The Boy looked at him with something very like reverence. Here was a man who could give you tips!

"You have travelled abroad, too," the Colonel rather stated than asked.

"I spent a good deal of my youth in France and Germany."

"Educated over there?"

"Well, I am a Johns Hopkins man, but I may say I found my education in Rome. Speaking of education"—he turned to the other priests—"I have greatly advanced my grammar since we parted." Father Brachet answered with animation in French, and the conversation went forward for some minutes in that tongue. The discussion was interrupted to introduce the other new face, at the bottom of the table, to the Big Chimney men: "Resident Fazzer Roget of ze Kuskoquim mission."

"That is the best man on snow-shoes in Central Alaska," said Father Richmond low to the Colonel, nodding at the Kuskoquim priest.

"And he knows more of two of ze native dialects here zan anyone else," added the Father Superior.
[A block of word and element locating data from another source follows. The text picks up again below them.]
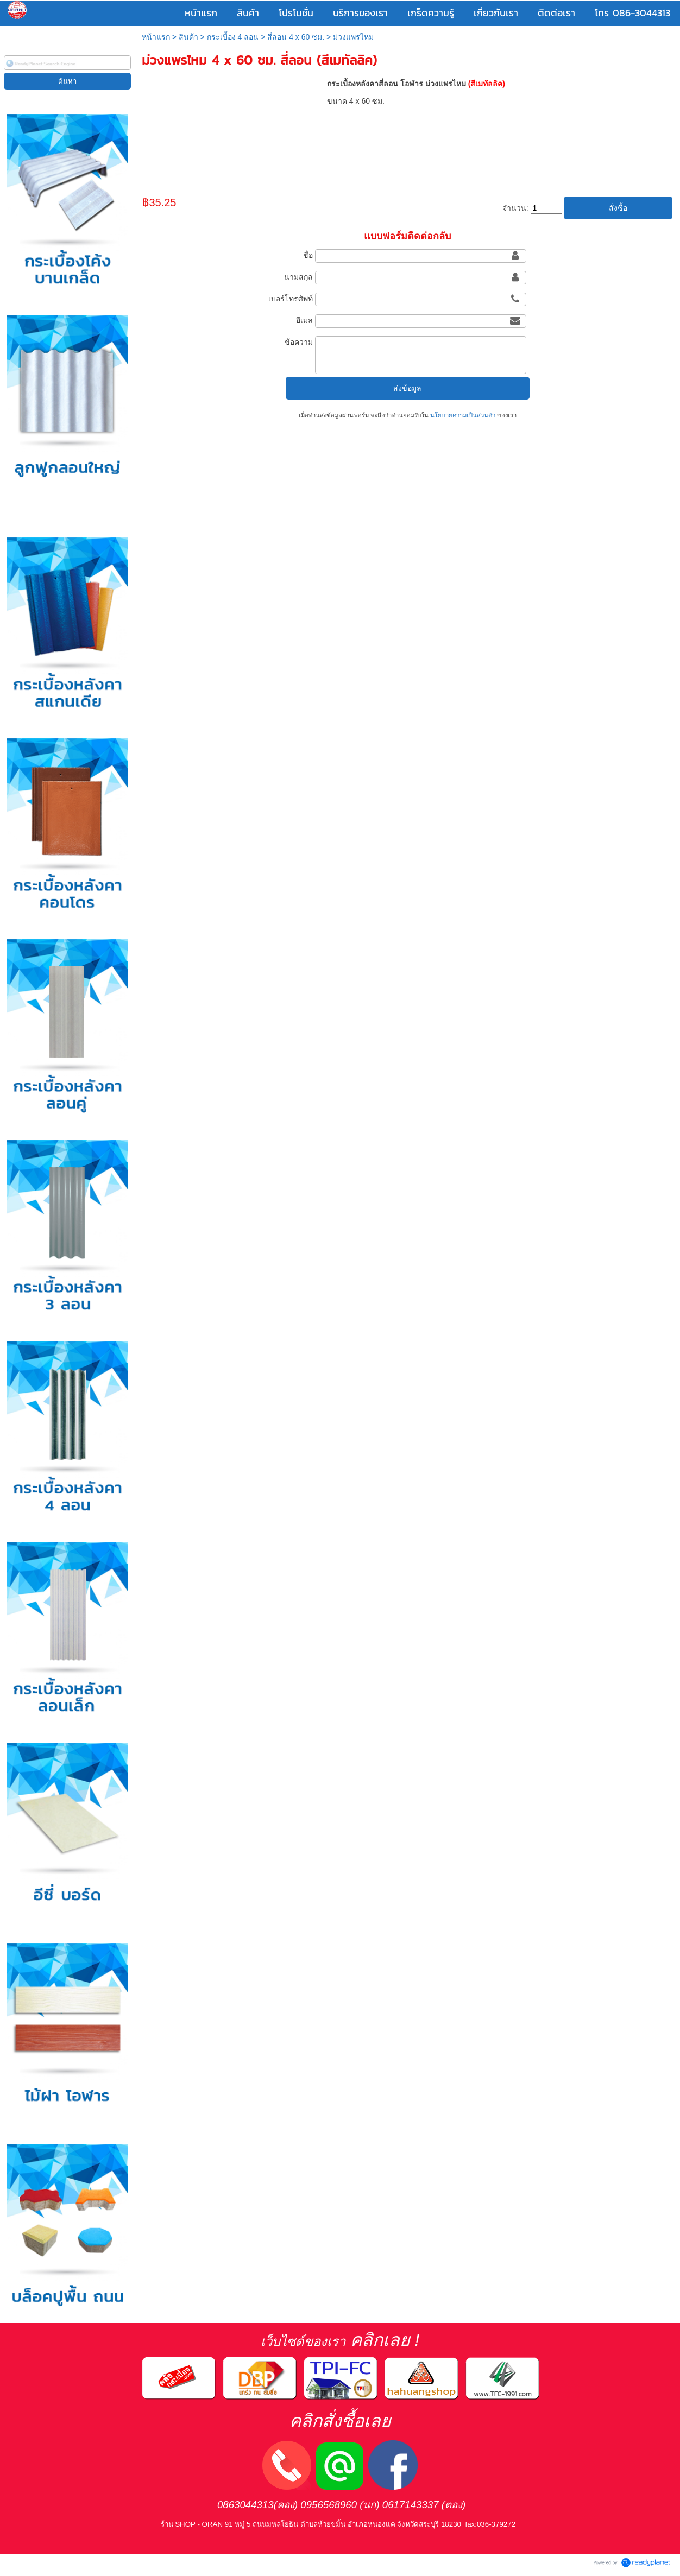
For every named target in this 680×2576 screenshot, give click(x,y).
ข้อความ (299, 342)
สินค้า (188, 37)
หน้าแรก (156, 37)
"You must forgive our speaking much of the Indian tongues," said Father Richmond. "We are all making dictionaries and grammars; we have still to translate much of our religious instruction, and the great variety in dialect of the scattered tribes keeps us busy with linguistic studies."

"Tomorrow you must see our schools," said Father Brachet.

But the Boy answered quickly that they could not afford the time. He was surprised at the Colonel's silence; but the Boy didn't know what the Colonel's feet felt like.